- EXERCISE REQUIREMENTS: Print the records below from the first line through the line containing "Given: Click the AutoBase Kentucky logo", both included, word for word.

################

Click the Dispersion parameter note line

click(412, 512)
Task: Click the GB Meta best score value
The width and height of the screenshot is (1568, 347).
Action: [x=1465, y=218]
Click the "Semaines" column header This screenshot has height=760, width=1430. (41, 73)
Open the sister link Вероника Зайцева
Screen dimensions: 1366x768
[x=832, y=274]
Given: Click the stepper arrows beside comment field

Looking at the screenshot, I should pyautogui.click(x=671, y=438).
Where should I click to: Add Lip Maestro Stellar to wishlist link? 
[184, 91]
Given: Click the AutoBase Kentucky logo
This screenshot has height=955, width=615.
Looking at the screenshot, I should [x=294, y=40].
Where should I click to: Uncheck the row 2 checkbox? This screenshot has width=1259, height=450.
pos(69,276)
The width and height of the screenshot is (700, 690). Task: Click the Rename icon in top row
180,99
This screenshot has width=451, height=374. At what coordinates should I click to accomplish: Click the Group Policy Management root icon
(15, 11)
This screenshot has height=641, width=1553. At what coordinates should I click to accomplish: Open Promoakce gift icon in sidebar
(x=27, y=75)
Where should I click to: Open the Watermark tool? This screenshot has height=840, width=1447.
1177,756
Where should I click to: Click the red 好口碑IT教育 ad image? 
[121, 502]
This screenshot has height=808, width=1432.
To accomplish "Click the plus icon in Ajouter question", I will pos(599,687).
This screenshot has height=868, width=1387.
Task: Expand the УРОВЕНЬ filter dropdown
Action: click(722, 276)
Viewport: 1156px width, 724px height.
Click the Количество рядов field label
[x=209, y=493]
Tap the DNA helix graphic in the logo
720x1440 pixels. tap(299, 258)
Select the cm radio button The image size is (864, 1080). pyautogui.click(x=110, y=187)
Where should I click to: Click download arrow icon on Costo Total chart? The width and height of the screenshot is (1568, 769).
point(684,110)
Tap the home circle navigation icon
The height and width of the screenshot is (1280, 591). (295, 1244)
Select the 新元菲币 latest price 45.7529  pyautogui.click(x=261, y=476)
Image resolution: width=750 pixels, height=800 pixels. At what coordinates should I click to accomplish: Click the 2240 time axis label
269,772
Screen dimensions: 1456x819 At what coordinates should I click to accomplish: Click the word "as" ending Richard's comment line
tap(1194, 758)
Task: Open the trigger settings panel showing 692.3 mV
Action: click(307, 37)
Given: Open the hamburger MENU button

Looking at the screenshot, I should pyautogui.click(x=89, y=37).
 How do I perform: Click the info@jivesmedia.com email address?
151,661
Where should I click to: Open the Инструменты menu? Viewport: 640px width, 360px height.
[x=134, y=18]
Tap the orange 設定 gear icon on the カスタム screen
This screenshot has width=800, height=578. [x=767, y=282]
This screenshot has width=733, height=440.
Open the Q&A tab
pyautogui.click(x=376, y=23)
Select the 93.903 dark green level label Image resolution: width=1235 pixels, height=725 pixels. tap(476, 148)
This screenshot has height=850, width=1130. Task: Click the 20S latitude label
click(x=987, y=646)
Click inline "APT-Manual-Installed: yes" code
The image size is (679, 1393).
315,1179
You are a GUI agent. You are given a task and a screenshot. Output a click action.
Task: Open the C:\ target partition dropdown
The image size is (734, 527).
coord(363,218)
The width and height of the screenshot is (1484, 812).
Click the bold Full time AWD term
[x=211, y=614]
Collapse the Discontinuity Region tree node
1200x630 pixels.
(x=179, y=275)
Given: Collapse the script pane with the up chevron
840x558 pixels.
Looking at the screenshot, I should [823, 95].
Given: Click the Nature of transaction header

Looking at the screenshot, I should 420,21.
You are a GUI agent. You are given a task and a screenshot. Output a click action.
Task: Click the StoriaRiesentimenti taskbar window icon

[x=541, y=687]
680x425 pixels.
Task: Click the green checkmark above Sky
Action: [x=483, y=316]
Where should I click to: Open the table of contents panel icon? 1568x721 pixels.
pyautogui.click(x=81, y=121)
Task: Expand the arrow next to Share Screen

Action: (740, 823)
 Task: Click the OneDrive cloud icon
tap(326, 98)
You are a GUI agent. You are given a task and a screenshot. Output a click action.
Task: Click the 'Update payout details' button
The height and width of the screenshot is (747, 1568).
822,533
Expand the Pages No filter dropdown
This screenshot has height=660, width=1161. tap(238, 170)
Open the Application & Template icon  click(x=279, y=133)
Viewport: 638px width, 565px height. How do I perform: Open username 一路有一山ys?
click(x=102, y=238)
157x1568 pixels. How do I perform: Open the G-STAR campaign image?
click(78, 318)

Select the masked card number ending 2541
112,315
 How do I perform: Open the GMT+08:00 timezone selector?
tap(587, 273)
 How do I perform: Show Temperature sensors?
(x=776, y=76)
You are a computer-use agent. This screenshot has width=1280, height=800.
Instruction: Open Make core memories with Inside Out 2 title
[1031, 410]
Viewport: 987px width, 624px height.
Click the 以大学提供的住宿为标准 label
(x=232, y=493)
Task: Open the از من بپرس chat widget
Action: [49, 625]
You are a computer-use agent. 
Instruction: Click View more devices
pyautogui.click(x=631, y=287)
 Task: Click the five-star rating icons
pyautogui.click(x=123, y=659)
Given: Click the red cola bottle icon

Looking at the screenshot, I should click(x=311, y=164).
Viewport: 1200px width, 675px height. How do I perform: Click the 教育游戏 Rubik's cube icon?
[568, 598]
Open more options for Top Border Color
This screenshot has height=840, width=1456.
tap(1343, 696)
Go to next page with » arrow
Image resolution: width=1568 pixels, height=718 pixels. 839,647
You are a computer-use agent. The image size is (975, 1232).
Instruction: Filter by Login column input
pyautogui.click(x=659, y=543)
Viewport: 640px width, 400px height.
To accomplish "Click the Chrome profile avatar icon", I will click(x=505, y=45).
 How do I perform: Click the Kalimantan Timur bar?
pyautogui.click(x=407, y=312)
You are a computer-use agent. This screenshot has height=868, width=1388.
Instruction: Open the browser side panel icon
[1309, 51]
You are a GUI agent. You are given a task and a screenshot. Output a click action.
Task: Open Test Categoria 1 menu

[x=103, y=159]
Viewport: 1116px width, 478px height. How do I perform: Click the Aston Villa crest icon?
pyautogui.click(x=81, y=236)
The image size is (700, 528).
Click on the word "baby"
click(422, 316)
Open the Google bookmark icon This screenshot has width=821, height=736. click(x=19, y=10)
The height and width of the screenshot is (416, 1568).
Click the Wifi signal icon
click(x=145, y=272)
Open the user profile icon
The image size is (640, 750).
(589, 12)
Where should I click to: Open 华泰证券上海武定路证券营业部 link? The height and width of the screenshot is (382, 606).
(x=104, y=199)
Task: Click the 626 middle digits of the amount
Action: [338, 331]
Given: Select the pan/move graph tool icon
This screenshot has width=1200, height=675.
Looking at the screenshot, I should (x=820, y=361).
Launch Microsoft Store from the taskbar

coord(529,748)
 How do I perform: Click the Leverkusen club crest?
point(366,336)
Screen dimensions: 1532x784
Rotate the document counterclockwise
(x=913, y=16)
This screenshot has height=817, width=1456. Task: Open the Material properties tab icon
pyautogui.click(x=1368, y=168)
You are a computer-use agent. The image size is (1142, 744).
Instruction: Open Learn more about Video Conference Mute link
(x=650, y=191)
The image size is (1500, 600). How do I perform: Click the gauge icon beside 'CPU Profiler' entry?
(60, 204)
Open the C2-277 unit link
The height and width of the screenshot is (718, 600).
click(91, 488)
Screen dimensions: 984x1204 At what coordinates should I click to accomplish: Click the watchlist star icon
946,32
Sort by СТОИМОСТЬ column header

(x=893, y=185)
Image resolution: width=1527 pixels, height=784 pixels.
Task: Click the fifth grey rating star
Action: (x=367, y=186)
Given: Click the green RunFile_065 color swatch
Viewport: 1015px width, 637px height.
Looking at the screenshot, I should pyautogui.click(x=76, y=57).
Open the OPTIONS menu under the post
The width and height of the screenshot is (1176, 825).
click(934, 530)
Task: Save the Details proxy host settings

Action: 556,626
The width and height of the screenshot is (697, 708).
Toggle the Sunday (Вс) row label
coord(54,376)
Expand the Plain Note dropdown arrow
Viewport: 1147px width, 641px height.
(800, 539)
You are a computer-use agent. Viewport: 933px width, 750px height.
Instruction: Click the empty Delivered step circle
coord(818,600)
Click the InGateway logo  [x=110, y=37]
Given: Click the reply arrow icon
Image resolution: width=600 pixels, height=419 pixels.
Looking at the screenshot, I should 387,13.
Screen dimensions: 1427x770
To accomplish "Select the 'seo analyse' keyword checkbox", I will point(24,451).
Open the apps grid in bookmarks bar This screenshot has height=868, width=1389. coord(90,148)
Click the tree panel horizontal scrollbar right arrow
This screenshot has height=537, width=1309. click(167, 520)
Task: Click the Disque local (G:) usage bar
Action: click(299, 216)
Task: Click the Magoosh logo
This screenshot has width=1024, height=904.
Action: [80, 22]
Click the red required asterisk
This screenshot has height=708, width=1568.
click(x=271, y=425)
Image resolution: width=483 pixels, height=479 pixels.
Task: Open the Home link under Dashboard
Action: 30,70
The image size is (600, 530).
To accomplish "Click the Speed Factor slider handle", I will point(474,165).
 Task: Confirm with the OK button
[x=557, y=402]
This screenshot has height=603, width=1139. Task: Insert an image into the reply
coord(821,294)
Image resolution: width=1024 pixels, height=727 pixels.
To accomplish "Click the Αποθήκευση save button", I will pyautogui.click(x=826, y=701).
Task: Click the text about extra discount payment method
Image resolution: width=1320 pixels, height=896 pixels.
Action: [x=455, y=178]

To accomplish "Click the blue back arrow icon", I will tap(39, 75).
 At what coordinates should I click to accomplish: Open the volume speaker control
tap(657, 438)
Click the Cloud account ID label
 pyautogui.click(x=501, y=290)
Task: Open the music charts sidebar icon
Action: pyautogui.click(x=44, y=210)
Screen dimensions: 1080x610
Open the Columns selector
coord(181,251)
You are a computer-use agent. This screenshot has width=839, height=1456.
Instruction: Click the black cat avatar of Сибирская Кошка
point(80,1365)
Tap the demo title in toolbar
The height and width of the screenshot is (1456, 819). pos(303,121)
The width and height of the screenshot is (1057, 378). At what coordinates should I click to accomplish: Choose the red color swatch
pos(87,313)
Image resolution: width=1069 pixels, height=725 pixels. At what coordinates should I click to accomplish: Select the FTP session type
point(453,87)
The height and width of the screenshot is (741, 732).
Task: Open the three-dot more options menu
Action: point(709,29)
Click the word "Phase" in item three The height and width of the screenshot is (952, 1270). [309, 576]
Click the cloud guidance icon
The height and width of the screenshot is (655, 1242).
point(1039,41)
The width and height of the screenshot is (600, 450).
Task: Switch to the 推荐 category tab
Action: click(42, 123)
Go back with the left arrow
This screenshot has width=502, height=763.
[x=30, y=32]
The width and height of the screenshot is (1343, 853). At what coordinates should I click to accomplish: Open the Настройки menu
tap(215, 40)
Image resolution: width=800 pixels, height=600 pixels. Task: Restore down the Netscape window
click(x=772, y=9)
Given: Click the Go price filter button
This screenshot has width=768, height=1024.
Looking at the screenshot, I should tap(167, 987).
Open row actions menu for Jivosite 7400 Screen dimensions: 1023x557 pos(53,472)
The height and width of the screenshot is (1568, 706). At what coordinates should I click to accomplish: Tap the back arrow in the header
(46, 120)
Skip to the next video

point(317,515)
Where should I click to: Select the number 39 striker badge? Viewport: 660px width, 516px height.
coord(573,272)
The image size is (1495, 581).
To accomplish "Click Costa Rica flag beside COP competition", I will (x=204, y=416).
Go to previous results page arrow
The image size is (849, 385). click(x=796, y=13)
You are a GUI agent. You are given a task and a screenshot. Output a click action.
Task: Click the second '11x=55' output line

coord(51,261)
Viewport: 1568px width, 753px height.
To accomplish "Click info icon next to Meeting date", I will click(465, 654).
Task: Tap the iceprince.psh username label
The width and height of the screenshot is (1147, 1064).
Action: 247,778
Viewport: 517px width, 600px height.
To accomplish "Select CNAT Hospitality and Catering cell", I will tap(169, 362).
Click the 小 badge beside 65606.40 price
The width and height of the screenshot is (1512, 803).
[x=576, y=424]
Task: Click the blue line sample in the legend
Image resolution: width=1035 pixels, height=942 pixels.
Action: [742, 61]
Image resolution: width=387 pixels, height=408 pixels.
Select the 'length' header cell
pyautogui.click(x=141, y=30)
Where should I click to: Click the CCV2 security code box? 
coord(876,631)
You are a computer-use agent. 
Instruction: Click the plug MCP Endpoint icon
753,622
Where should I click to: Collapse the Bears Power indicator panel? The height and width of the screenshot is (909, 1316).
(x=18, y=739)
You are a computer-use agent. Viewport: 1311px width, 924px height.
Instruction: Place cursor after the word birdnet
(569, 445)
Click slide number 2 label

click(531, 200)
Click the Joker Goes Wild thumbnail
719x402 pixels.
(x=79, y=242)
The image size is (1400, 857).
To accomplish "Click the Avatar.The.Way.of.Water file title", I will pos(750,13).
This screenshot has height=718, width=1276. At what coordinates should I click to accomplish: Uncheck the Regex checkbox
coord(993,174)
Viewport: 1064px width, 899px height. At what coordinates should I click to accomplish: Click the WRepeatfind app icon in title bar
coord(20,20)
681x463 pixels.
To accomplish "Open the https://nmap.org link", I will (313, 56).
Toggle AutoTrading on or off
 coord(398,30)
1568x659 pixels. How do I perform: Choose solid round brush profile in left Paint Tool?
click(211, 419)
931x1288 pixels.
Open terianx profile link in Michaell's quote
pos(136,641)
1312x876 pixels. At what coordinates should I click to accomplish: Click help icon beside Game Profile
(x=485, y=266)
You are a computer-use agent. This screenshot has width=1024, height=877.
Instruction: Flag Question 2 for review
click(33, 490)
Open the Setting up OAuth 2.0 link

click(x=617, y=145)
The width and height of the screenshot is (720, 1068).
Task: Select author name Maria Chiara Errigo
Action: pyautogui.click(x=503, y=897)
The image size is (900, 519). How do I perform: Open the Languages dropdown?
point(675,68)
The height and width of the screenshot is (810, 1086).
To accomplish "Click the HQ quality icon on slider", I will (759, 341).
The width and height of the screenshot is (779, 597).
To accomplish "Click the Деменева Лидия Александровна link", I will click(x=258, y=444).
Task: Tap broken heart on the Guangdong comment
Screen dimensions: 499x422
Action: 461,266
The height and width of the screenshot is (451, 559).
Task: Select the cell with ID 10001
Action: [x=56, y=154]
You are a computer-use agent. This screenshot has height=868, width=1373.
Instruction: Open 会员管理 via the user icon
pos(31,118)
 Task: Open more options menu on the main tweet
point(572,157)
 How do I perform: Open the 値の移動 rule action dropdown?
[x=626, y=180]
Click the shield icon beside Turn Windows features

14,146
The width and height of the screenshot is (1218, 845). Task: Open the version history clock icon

################

- RESULT OF THE EXERCISE:
Click the Dispersion parameter note line

click(412, 512)
Task: Click the GB Meta best score value
The width and height of the screenshot is (1568, 347).
Action: [x=1465, y=218]
Click the "Semaines" column header This screenshot has height=760, width=1430. (41, 73)
Open the sister link Вероника Зайцева
Screen dimensions: 1366x768
[x=832, y=274]
Given: Click the stepper arrows beside comment field

Looking at the screenshot, I should pyautogui.click(x=671, y=438).
Where should I click to: Add Lip Maestro Stellar to wishlist link? 
[184, 91]
Given: Click the AutoBase Kentucky logo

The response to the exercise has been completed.